The meeting pictured above is a leadership meeting, with volunteers who
are organizing their small rural town.
And Karen Hicks
(our New Hampshire campaign director) and her team of community
organizers took us through a crash course in grassroots values.
organization and leadership. Remarkable process, born of years of
experience with face-to-face community organizing.
As one organizer said, “I worked on a senatorial campaign here in New
Hampshire in 2002. We spent $10 million on TV ads, and left nothing
behind in terms of community capability.” Karen said,
“Television air wars leave voters more cynical, with less information,
and more alienated from the political process at the end of a campaign
than at the beginning.”
The point of the Dean campaign in New Hampshire is to help voters work
together to establish personal relationships and networks that will
persist and expand over time–long after this primary is over. In
one sense, the Dean campaign in New Hampshire is an opportunity to
build political capability in the electorate, rather than an end in
itself.
Note to Joi Ito and others who are learning with the Dean
campaign and hope to transfer lessons to other venues, including
Japan:
To win we must find more and more ways to deepen the
support that online organizing provides for face-to-face
community. Face-to-face meetings generate and feed the intimate
daily personal communication networks
that help people stand up to the media-driven information assaults that
currently define politics as usual. Face-to-face community
involves identifying local people who share your values, obtaining
social permission to get together and talk politics, sharing
information and developing understanding, and taking meaningful
personal
action to play a part in a larger political whole.

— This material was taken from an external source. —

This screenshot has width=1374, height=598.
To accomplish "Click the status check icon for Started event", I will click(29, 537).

On Sunday back in Vermont, a five hour planning session on how to use
our data resources to more effectively empower grassroots organizers
and groups.
As some of you know, I’m a few days into my new job as Director of
Internet and Information Services for the Dean campaign.

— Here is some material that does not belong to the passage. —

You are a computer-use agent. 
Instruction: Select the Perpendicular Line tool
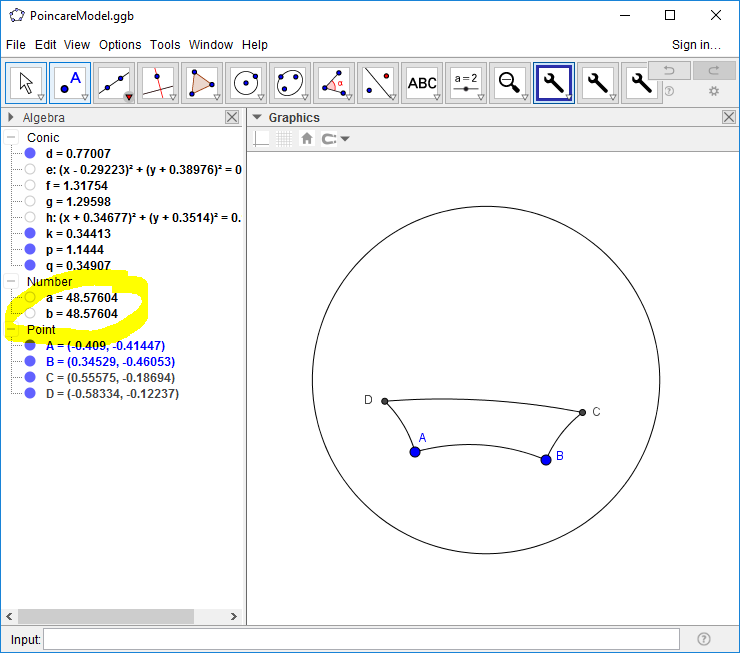(x=158, y=83)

I love the team–who I have been working with for the past 11 weeks as
a volunteer (actually, I’m still volunteering, except that now I have
an official job to do). We are challenged to deal with the
fast-rising scale and complexity and speed of the movement. The trick
is how to both embrace emergence and allow it to shape us, while also
leading emergence and helping shape it.
We
are committed to anticipating and benefiting from the challenges
ahead. For a general intro to our perspective, check out this
article in Wired.
Our allies and we are pioneering new forms of network
organizations, and learning how to work with them. For example, we have
a
full-spectrum new media and technology operation within the
campaign, and we must find better ways to relate to the dozens (or
perhaps hundreds) of similar organizations in our extended universe.
Our
environment changes daily, and we face tough
competitors–both our fellow Democratic candidates and the organization
of George Bush/Karl
Rove. The Bush folks have extensive grassroots networks, are
dominant in broadcast radio, and strong in broadcast television.
Bush allies are already on the air with negative televion ads in Iowa.

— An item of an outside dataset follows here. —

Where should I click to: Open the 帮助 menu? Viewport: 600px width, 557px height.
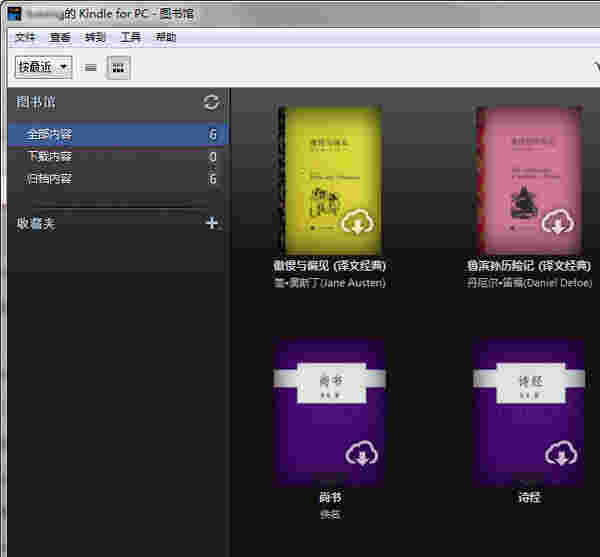click(x=165, y=38)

Our Dean strength is grassroots
community organizing–as described above and by thousands of freelance
organizations across the country–combined with swarming, richly
diverse alternative media
including blogging and email, plus conventional media including
television. We also think it helps to be telling the truth, and
to have values that include asking for the best in people, rather than
stiring up fear and strife. And last but not least, we have the
best candidate–a person with courage, intelligence, wisdom and the
ability to trust people and connect with people in this deeply
troubling time.
Warm holiday wishes to all!
Peace and Joy
PS: If you are in the sciences, you can help form Scientists for Dean, being organized with the stewardship of Bob Kopp and David Isenberg.